While examining the evolving role of technology in recruitment, Madera's 2012 study found that using social networking websites as selection tools was perceived as less fair and reduced applicants' interest in pursuing jobs. This research provided insights into balancing technological adoption with fairness perceptions in recruitment. His work in strategic human resource management (HRM) within the hospitality and tourism sectors was exemplified by a 2017 review, which analyzed the link between HRM practices and organizational performance. The review identified key research trends and gaps, emphasizing the role of frontline managers in HRM implementation.

Madera also explored the effects of remote work during the COVID-19 pandemic. His 2022 study revealed that while productivity often increased with remote work, perceived meaning in daily life declined, and health challenges were exacerbated. His 2023 systematic review, focused on disability employment in the hospitality industry. This work highlighted barriers, facilitators, and the benefits of employing individuals with disabilities, while identifying research gaps, including the need for greater theoretical and methodological rigor.

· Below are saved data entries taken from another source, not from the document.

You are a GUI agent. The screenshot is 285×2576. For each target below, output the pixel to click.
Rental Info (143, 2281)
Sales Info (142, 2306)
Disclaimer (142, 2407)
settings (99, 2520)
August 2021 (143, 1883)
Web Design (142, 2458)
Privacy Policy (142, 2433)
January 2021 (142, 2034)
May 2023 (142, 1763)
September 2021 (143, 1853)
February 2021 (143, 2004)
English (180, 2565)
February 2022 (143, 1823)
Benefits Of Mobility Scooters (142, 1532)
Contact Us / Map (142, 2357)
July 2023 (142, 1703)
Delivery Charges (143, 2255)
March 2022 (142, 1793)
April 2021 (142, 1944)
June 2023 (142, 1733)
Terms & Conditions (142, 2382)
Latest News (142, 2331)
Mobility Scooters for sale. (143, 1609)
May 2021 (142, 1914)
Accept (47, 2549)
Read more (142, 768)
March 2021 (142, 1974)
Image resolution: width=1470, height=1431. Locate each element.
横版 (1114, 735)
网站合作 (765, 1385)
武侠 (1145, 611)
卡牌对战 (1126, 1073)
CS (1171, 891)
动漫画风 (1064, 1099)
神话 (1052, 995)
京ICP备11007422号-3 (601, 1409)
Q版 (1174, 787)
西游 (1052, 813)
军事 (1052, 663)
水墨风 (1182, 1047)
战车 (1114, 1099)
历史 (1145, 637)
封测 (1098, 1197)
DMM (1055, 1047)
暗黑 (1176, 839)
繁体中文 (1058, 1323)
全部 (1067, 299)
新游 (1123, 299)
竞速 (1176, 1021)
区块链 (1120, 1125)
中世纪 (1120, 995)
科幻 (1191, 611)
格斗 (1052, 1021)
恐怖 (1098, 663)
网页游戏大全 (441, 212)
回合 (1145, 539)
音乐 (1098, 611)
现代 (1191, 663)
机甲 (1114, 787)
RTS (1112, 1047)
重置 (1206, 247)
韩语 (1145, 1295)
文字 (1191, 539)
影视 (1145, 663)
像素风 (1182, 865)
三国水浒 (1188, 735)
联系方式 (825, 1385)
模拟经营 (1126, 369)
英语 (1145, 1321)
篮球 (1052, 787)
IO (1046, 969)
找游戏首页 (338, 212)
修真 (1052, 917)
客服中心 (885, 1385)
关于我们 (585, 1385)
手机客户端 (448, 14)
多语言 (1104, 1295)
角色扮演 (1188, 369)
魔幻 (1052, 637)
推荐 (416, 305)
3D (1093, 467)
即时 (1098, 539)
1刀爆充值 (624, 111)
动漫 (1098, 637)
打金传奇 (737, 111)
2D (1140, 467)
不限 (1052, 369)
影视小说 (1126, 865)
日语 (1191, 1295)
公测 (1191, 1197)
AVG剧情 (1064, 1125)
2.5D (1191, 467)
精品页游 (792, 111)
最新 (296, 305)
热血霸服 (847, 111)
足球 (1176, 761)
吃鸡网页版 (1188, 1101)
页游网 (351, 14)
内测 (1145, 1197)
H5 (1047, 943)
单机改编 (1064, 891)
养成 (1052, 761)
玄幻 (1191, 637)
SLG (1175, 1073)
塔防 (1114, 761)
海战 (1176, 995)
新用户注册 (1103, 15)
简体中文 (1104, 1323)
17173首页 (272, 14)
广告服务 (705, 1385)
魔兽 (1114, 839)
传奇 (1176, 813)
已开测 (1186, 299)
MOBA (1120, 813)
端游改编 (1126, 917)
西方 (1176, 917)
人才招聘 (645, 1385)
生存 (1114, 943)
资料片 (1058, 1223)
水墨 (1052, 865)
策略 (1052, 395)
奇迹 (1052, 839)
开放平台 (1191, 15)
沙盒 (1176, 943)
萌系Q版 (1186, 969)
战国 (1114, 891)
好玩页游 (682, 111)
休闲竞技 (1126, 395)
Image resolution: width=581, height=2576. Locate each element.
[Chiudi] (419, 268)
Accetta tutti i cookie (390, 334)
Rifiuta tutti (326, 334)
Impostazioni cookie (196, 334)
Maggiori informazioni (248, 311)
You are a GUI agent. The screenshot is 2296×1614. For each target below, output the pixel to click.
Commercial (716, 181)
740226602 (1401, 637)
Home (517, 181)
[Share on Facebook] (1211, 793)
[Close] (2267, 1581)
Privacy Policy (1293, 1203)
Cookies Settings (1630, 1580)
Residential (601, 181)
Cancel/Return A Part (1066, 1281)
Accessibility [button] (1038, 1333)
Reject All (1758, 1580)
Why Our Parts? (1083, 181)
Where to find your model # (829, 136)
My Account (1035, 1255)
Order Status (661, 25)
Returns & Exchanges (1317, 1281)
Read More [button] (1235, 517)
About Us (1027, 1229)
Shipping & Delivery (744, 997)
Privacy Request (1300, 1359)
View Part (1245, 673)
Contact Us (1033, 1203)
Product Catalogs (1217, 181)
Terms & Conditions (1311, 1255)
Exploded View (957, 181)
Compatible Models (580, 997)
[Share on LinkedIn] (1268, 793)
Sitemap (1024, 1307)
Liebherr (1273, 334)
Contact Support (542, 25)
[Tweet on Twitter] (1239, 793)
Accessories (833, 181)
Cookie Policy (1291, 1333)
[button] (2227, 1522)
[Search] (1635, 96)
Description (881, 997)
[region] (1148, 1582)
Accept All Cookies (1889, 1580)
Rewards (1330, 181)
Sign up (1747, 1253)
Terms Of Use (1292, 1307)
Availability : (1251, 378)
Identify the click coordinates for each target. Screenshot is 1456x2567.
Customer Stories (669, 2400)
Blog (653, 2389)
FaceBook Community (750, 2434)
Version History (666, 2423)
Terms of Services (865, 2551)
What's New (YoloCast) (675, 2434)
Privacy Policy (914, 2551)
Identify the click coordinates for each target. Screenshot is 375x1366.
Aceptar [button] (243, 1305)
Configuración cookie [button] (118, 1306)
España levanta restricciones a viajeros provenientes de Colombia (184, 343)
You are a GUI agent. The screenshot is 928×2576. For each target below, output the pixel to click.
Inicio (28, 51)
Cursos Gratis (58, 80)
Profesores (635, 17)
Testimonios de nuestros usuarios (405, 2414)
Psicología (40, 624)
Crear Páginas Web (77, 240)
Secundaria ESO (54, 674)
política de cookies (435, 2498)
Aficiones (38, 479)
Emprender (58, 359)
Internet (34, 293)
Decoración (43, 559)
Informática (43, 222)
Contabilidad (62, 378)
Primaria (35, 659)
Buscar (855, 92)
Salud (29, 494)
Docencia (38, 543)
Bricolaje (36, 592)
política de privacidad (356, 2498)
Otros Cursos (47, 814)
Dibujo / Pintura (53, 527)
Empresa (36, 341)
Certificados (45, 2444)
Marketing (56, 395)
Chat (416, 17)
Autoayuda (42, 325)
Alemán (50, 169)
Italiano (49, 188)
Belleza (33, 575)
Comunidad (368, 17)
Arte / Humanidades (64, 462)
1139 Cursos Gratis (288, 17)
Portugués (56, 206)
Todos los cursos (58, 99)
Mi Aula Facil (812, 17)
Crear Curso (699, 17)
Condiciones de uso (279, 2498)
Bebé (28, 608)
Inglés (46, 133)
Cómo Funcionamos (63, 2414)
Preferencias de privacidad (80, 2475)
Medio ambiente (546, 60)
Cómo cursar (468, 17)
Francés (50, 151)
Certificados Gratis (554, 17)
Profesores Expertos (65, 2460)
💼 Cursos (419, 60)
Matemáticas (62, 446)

Madera's research has also focused on selection and promotion issues in academic contexts. In his examination of gender biases in academia, his 2009 paper revealed that letters of recommendation for women emphasized communal traits over agentic ones, traits that negatively influenced hiring decisions. This work underscored the persistent gendered barriers in academic hiring processes. His 2024 paper on the use of external letters of evaluations for promotion and tenure (P&T) candidates found that the linguistic features of the letters reflect the writer more so than P&T candidate performance indicators, challenging the presumed objectivity of external reviews. Moreover, in another study of the P&T process, he and colleagues found that P&T votes can be influenced by candidate characteristics such as their race and gender.

==Awards and honors==
- 2018 – Conrad N. Hilton College Donald Greenway Excellence Award, University of Houston
- 2020 – Excellence in Research, Scholarship and Creative Activity, University of Houston
- 2024 – Outstanding Academic Research Award, Travel Unity
- 2024 – Conrad N. Hilton College Dean’s Award for Service, University of Houston
- 2025 – Raymond A. Katzell Public Impact Award, SIOP

==Bibliography==
===Books===
- The Routledge Handbook of Diversity, Equity, and Inclusion Management in the Hospitality Industry (2024) ISBN 9781032259253

==Selected articles==
- Currall, S. C., King, E. B., Lane, N., Madera, J., & Turner, S. (2006). What drives public acceptance of nanotechnology?. Nature nanotechnology, 1(3), 153-155.
- Madera, J. M., & Smith, D. B. (2009). The effects of leader negative emotions on evaluations of leadership in a crisis situation: The role of anger and sadness. The Leadership Quarterly, 20(2), 103-114.
- Madera, J. M., Hebl, M. R., & Martin, R. C. (2009). Gender and letters of recommendation for academia: agentic and communal differences. Journal of Applied Psychology, 94(6), 1591.
- Madera, J. M., Dawson, M., Guchait, P., & Belarmino, A. M. (2017). Strategic human resources management research in hospitality and tourism: A review of current literature and suggestions for the future. International journal of contemporary hospitality management, 29(1), 48-67.